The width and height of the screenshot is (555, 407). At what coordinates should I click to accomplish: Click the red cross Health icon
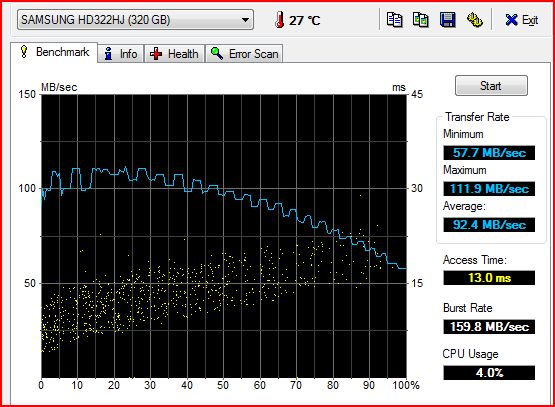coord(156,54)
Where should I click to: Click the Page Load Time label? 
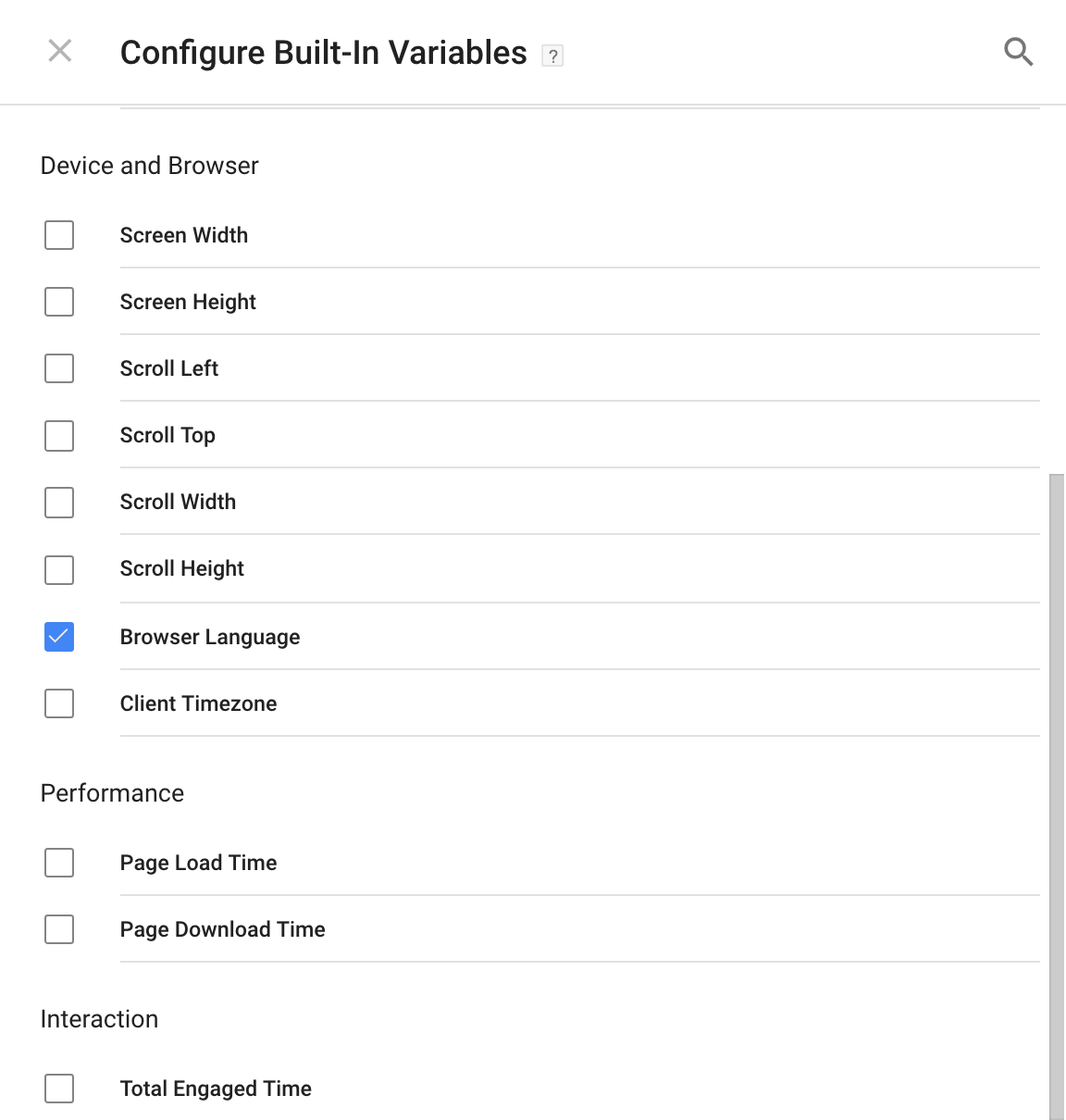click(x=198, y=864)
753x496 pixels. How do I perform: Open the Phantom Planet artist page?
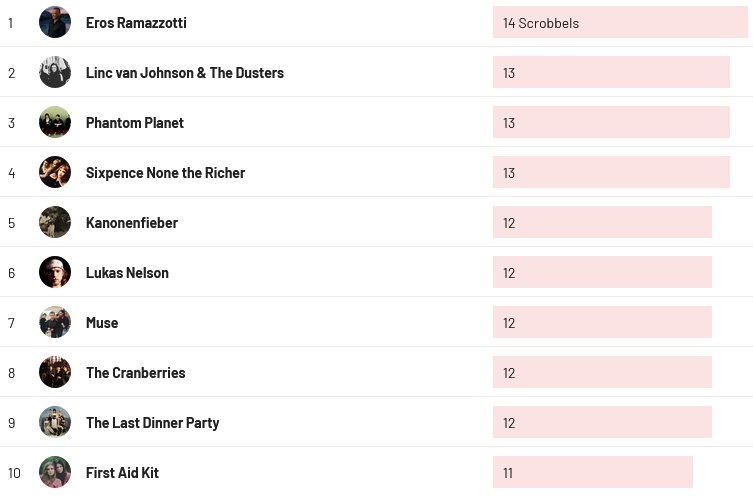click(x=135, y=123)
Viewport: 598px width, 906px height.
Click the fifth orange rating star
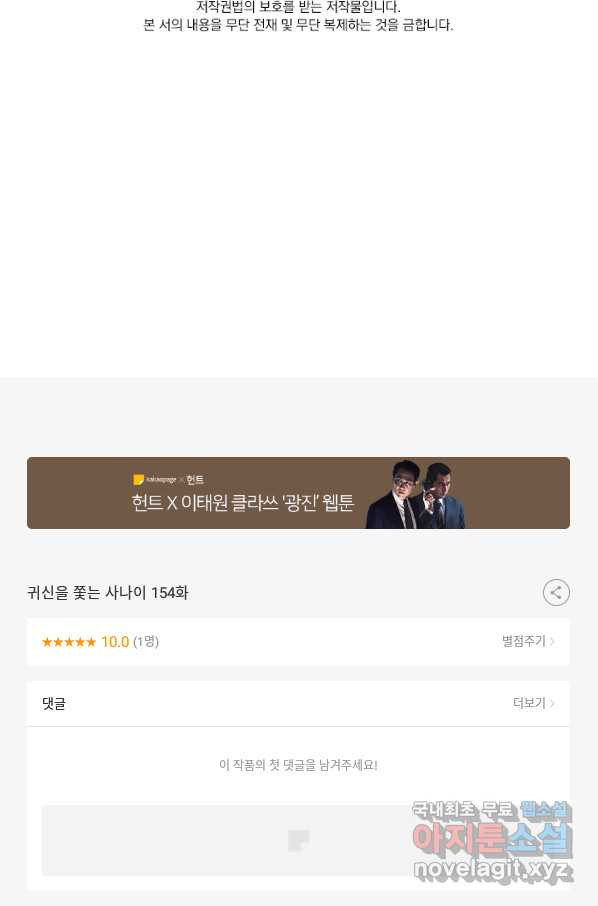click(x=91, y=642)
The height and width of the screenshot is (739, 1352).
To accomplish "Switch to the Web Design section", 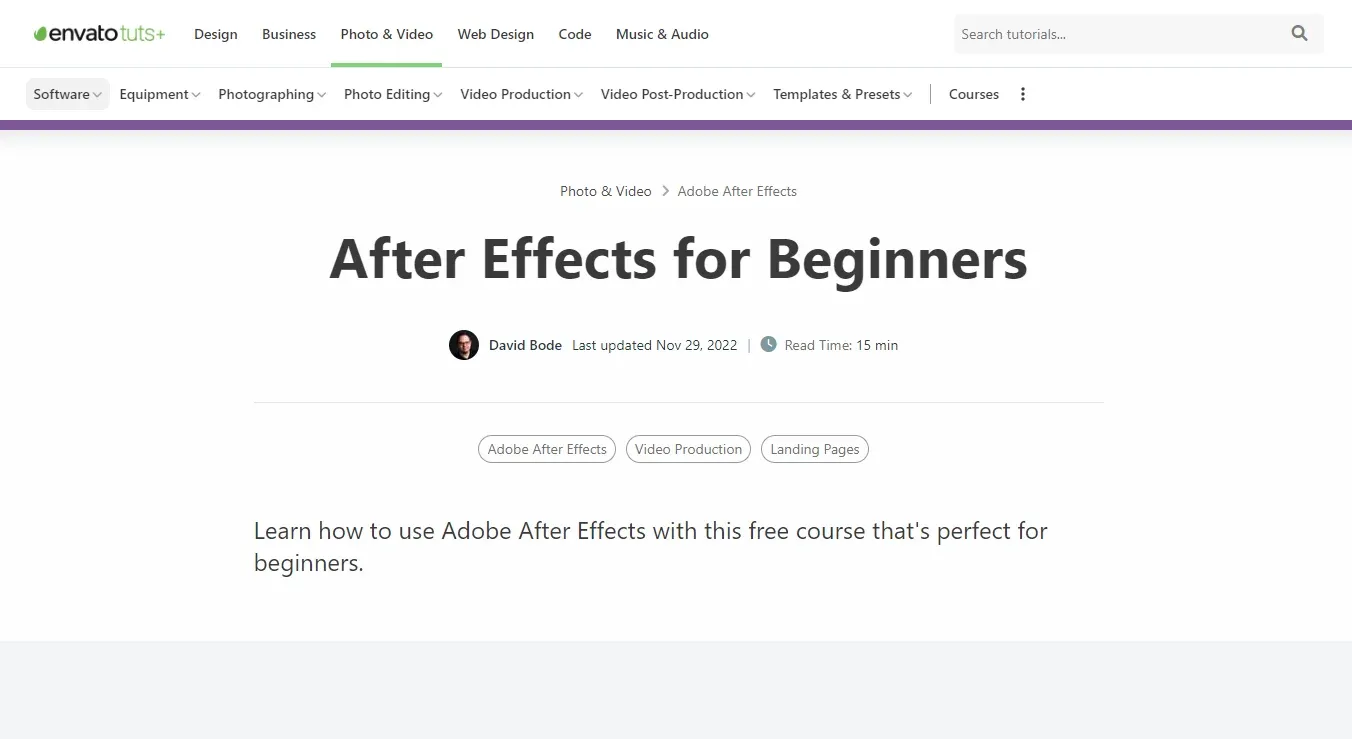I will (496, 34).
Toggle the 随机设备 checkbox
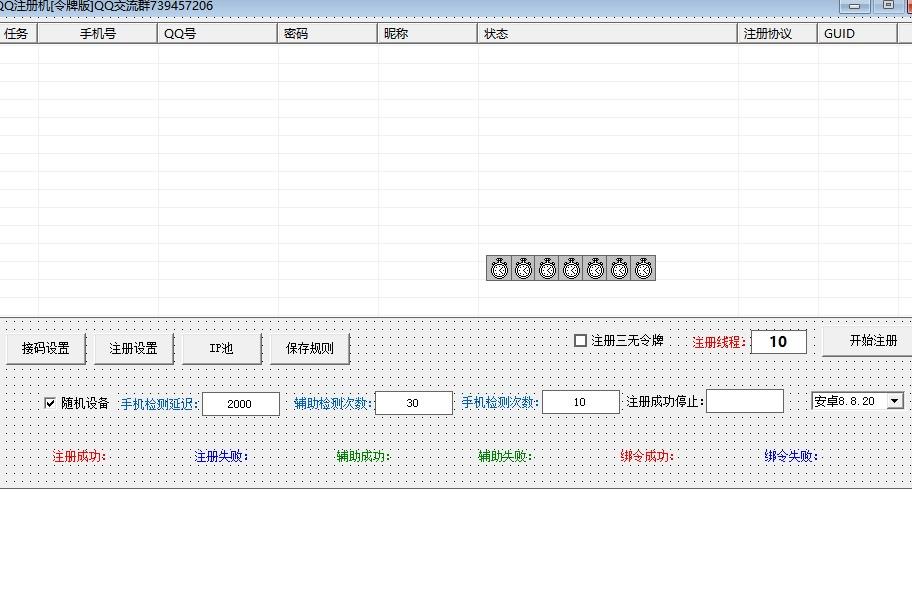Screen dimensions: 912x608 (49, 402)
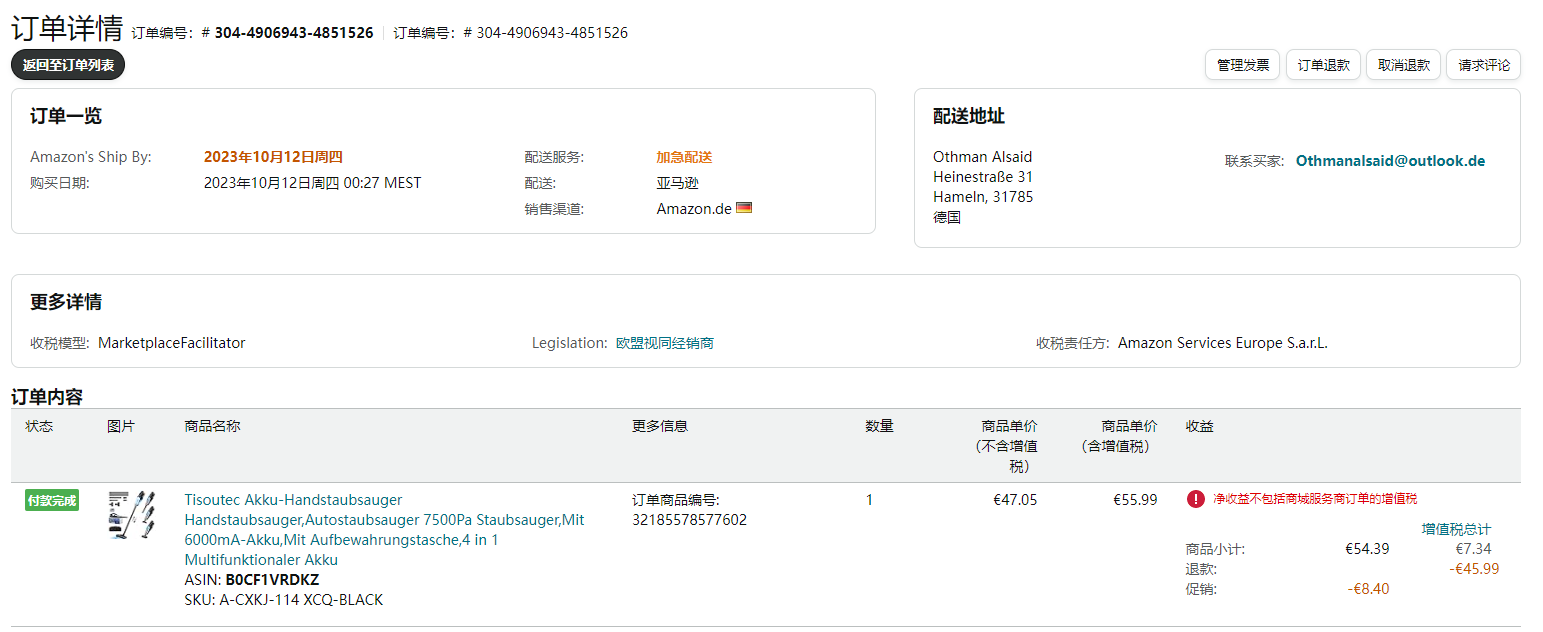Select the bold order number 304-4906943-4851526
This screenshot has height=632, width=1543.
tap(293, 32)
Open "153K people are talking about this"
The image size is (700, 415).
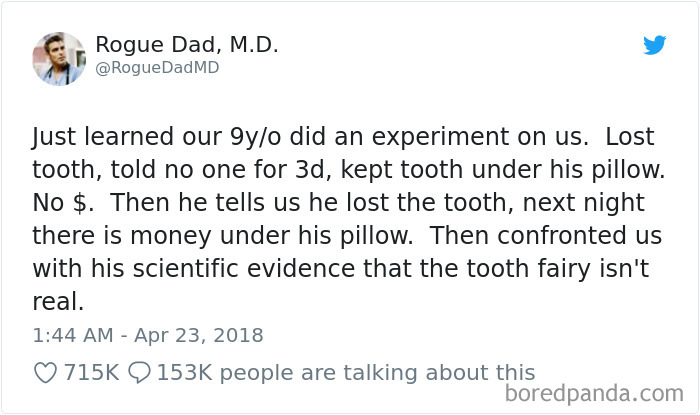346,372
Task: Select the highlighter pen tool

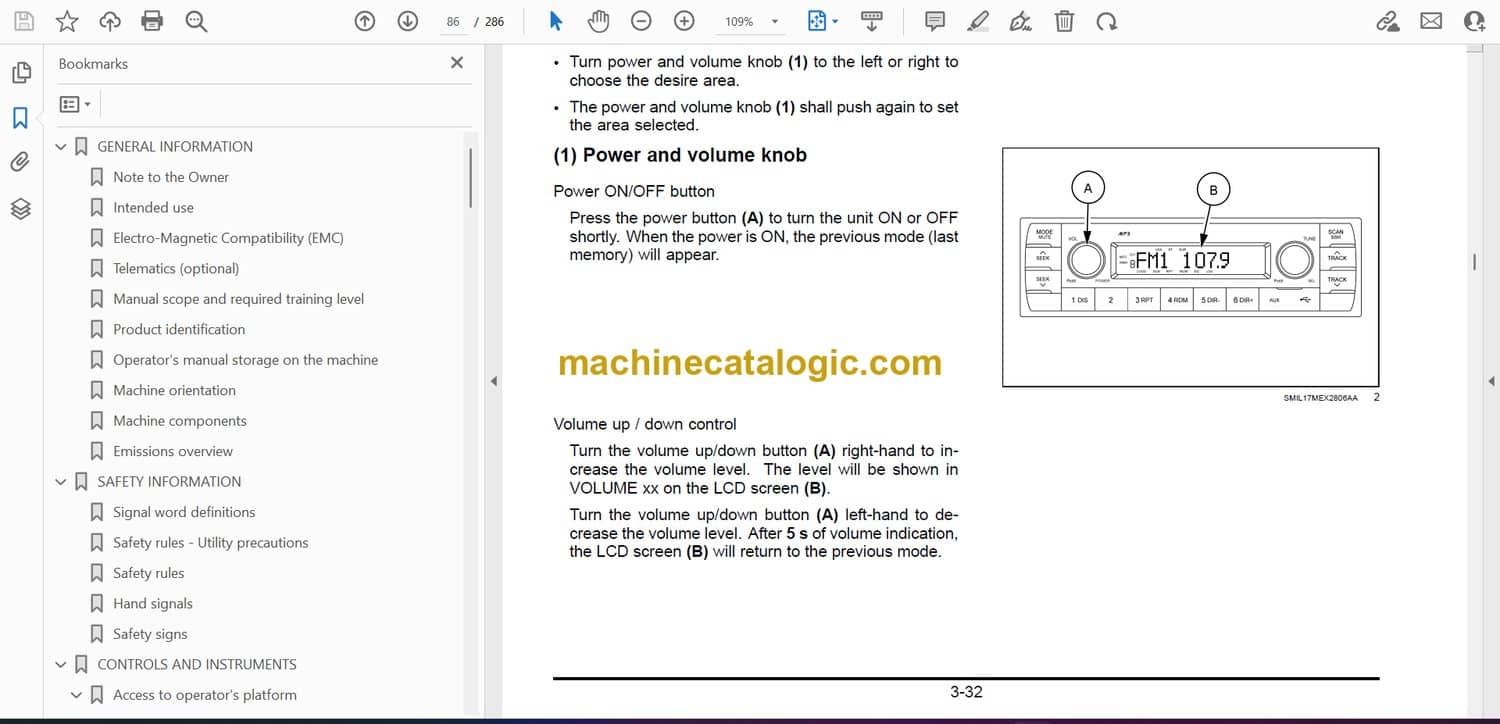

------------------------------

*Problem details:* The copy should hold only the lines from the one with "753x496 pixels. How" through the one with "The height and", exactly as they stand above. Leave out the pictures.

*Worked solution:*
753x496 pixels. How do I perform: Open the Phantom Planet artist page?
click(x=135, y=123)
Viewport: 598px width, 906px height.
Click the fifth orange rating star
click(x=91, y=642)
The height and width of the screenshot is (739, 1352).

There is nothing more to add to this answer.